# Problem
Without the pictures, write the listing out again exactly as it appears.

# Given data
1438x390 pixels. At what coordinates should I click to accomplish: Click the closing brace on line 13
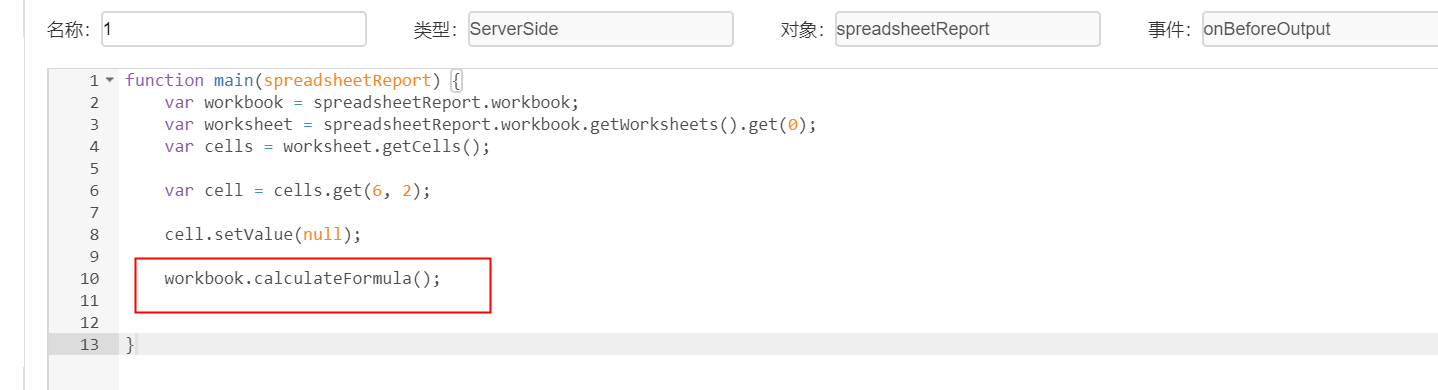[130, 344]
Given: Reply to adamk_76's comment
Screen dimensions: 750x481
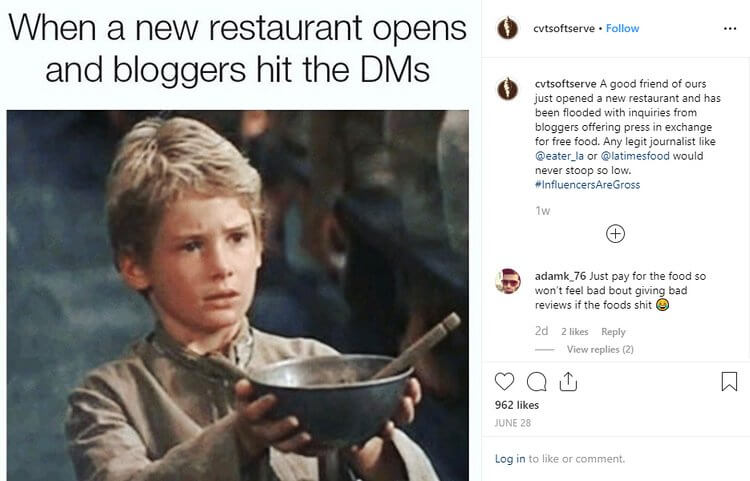Looking at the screenshot, I should [x=613, y=331].
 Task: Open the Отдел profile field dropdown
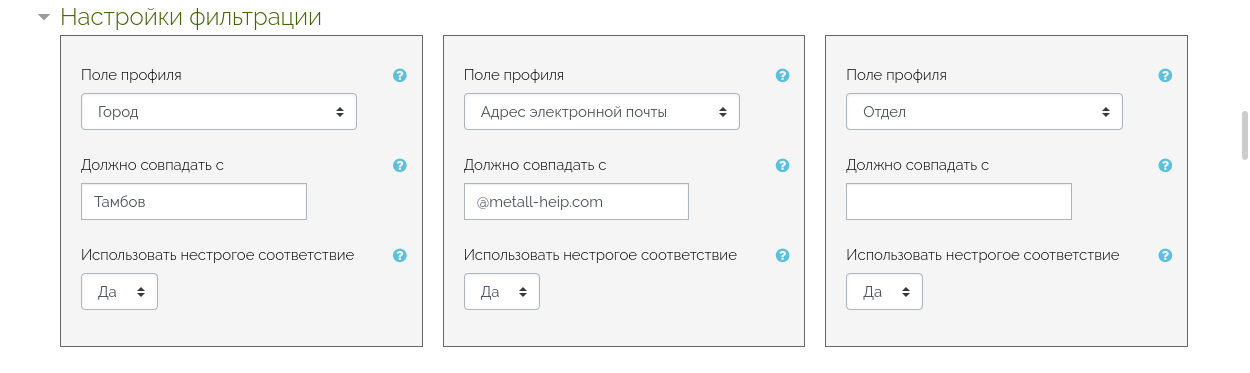984,112
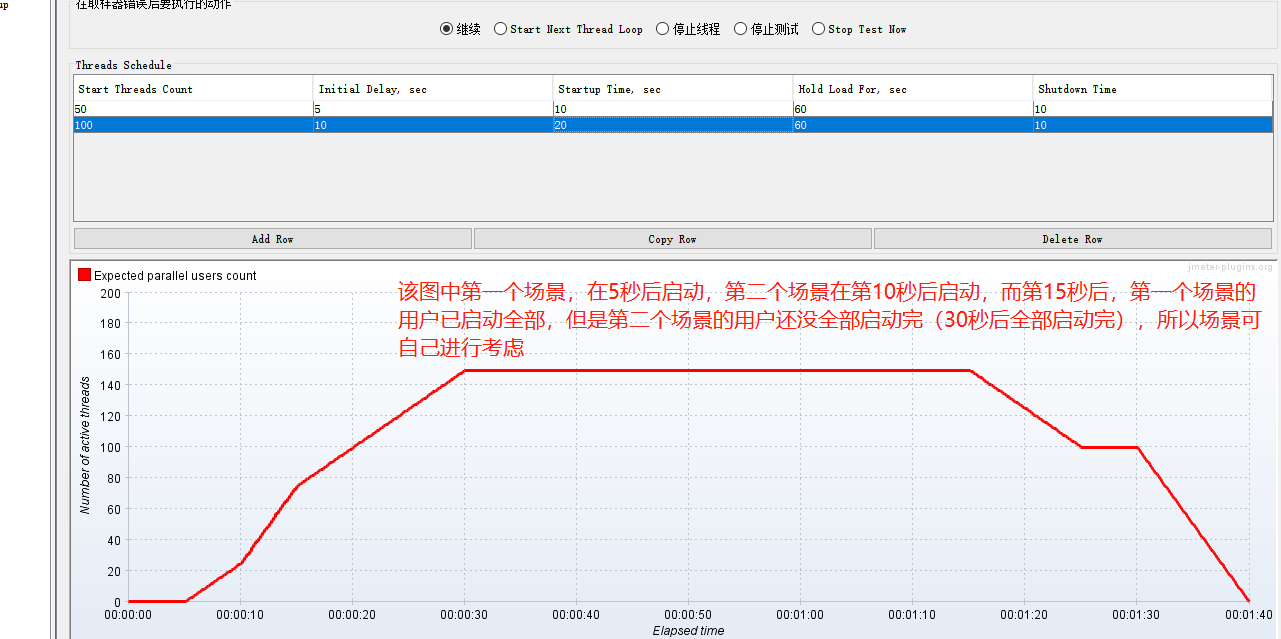Image resolution: width=1281 pixels, height=639 pixels.
Task: Enable the Stop Test Now option
Action: tap(818, 28)
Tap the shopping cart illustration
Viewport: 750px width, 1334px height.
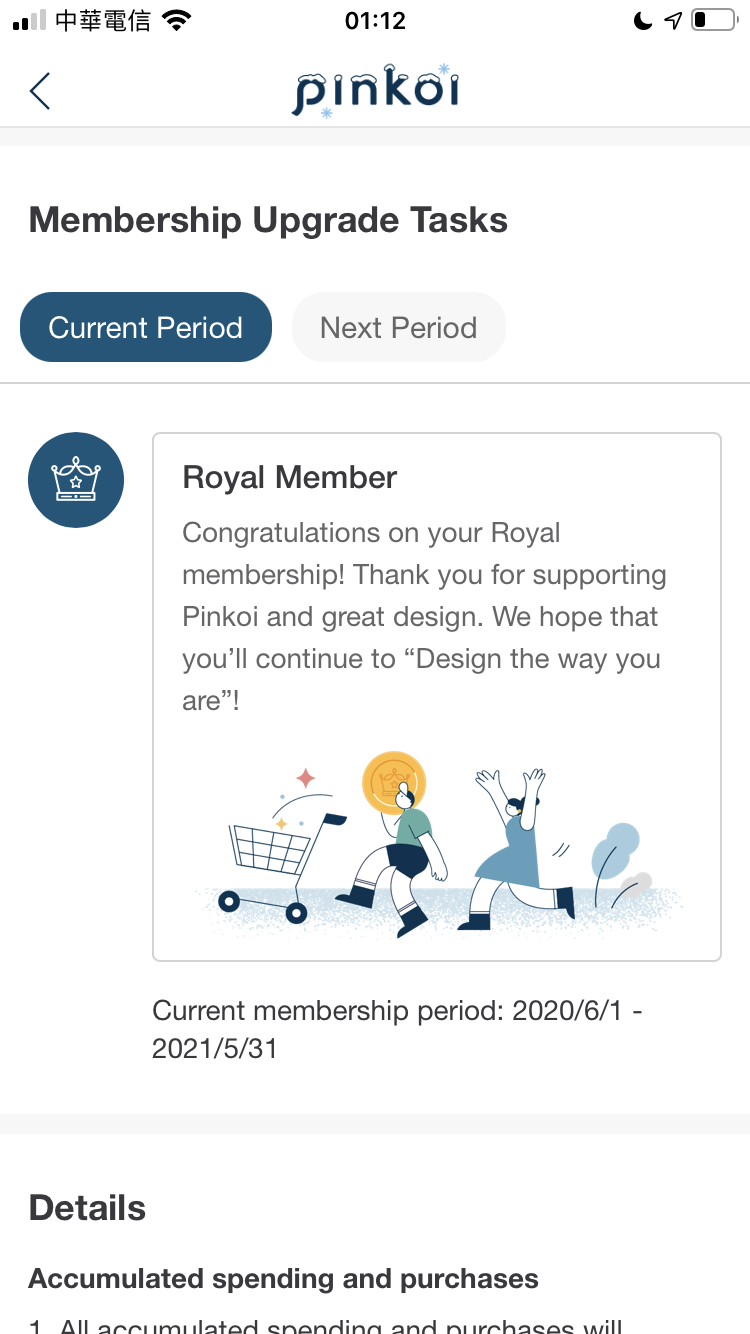[x=282, y=864]
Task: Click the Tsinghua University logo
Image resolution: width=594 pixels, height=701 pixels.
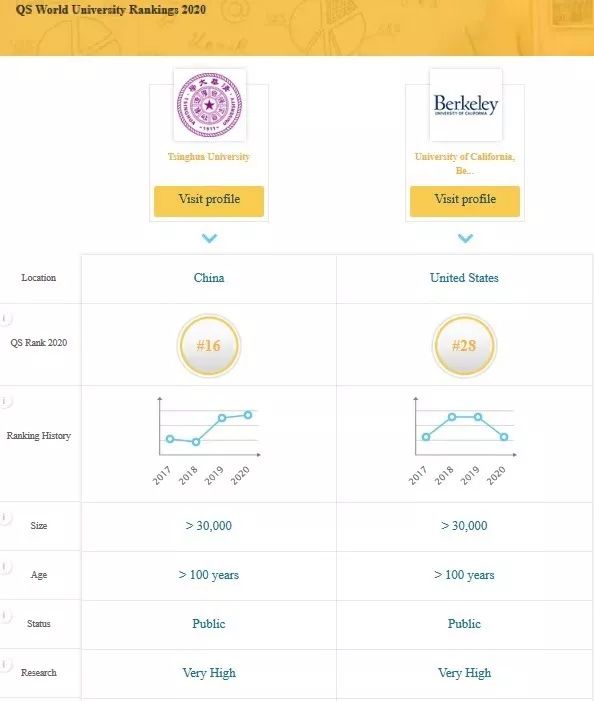Action: click(210, 105)
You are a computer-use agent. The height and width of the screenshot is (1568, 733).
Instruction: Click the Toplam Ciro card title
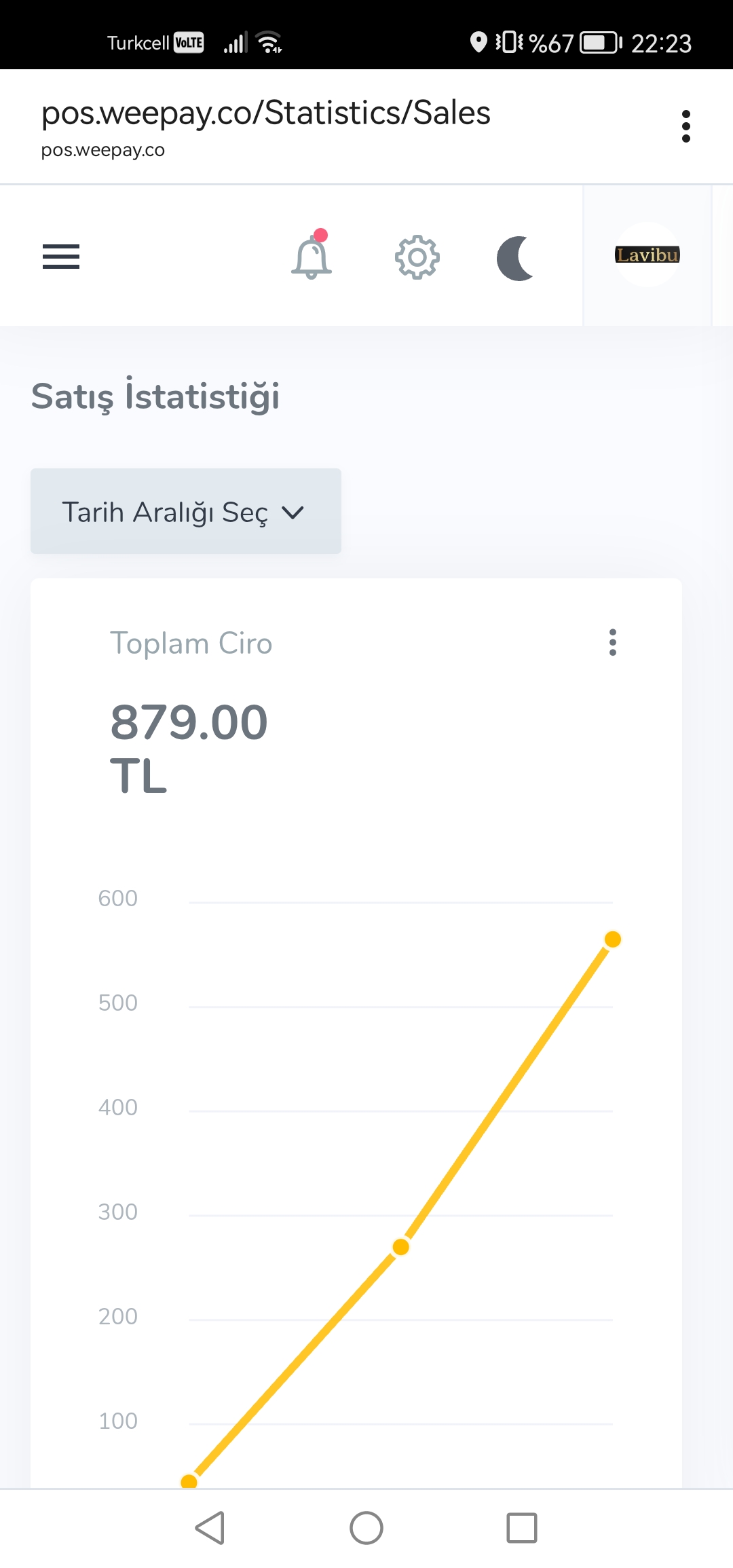191,643
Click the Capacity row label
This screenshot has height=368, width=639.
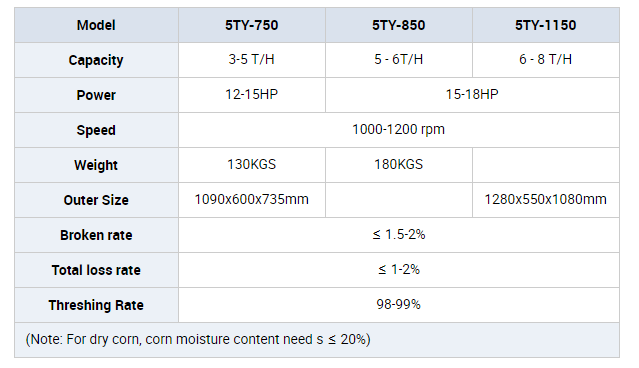click(96, 60)
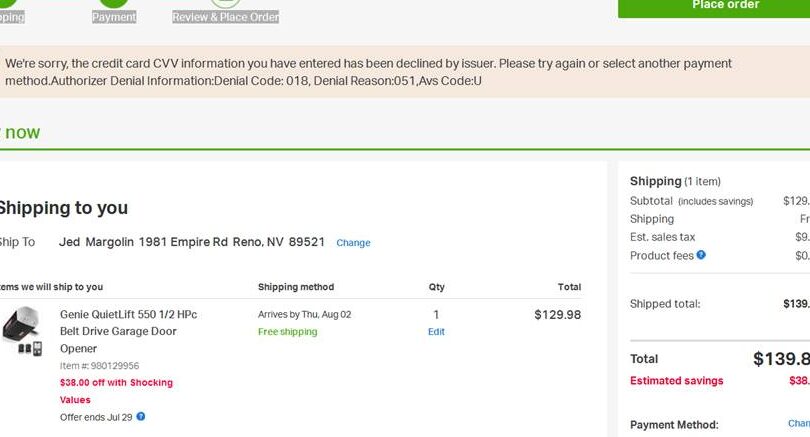Click the Arrives by Thu, Aug 02 text
This screenshot has width=810, height=437.
click(304, 314)
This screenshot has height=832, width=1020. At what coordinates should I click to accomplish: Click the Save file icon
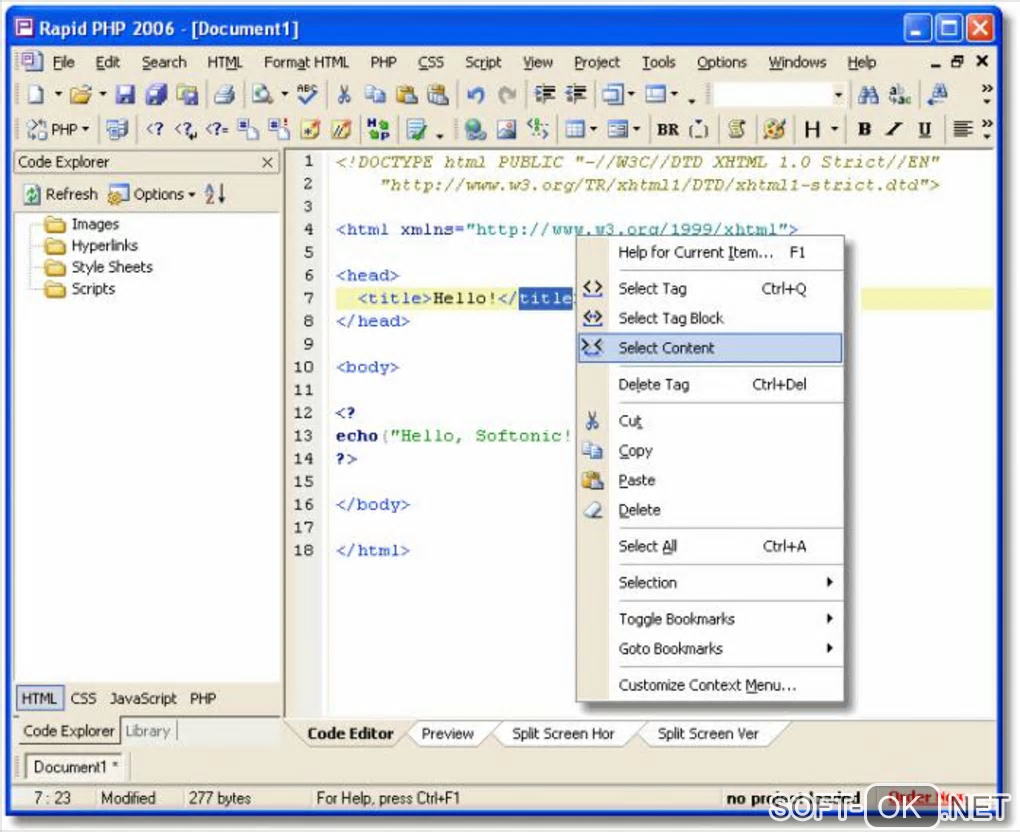(125, 95)
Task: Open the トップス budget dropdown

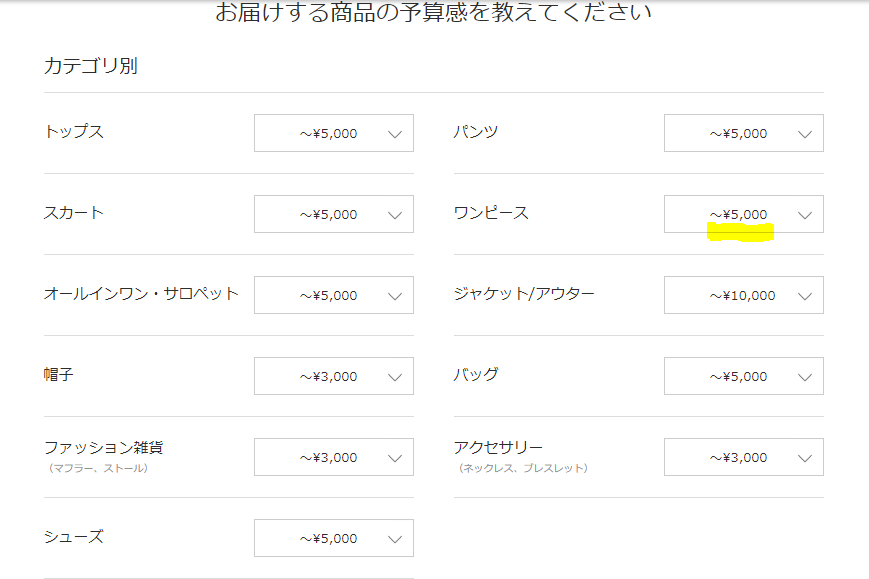Action: (333, 133)
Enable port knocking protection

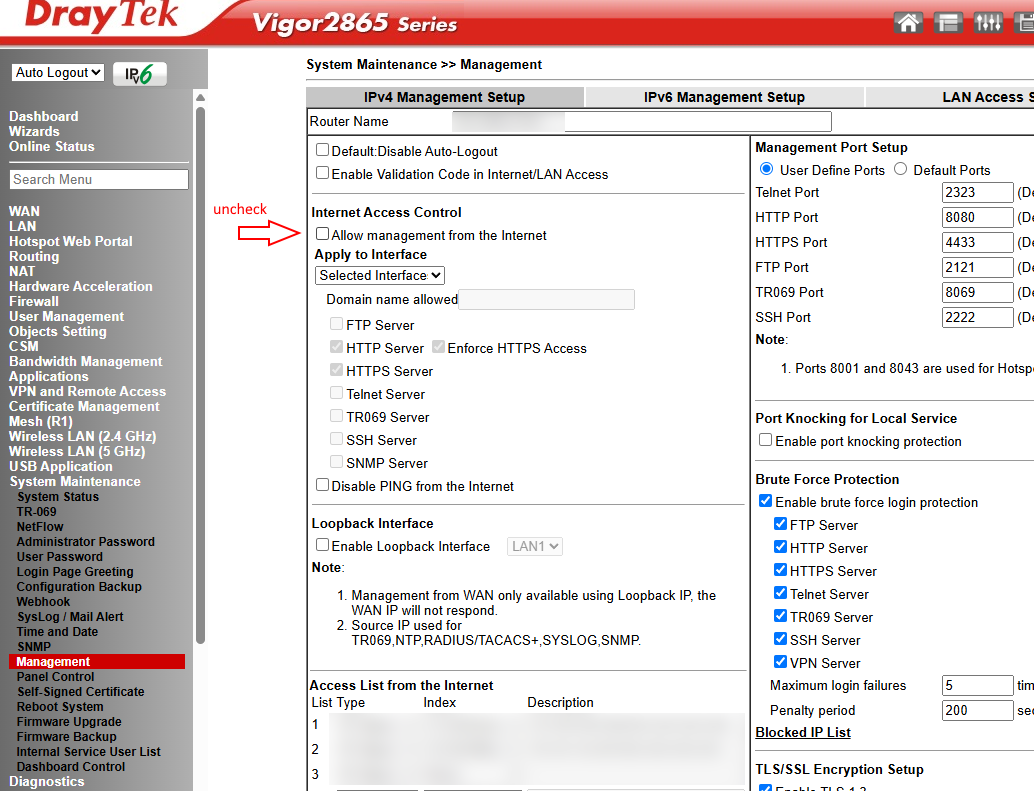[765, 440]
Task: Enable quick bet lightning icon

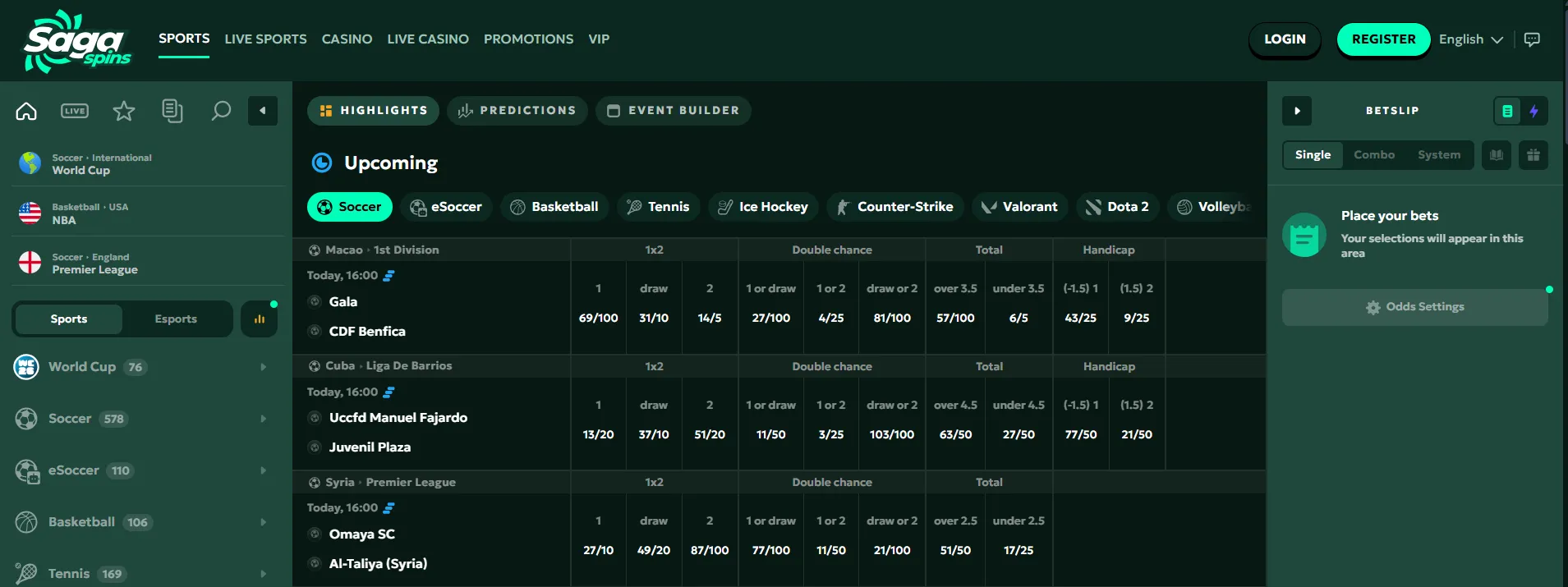Action: click(1534, 111)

# Solution for this problem
1438x390 pixels. At what coordinates should I click to accomplish: Click the closing brace on line 13
[130, 344]
Given: Reply to adamk_76's comment
Screen dimensions: 750x481
Looking at the screenshot, I should [x=613, y=331].
 Task: Open the Отдел profile field dropdown
984,112
Image resolution: width=1281 pixels, height=639 pixels.
Task: Enable the Stop Test Now option
Action: tap(818, 28)
Tap the shopping cart illustration
Viewport: 750px width, 1334px height.
[x=282, y=864]
Task: Click the Tsinghua University logo
Image resolution: width=594 pixels, height=701 pixels.
Action: click(210, 105)
You are a computer-use agent. The height and width of the screenshot is (1568, 733).
Instruction: Click the Toplam Ciro card title
191,643
Click the Capacity row label
This screenshot has height=368, width=639.
click(96, 60)
Click the Arrives by Thu, Aug 02 text
This screenshot has width=810, height=437.
click(304, 314)
This screenshot has height=832, width=1020. At what coordinates should I click to accomplish: Click the Save file icon
(125, 95)
Task: Open the トップス budget dropdown

Action: (333, 133)
Enable port knocking protection

[765, 440]
Task: Enable quick bet lightning icon

Action: click(1534, 111)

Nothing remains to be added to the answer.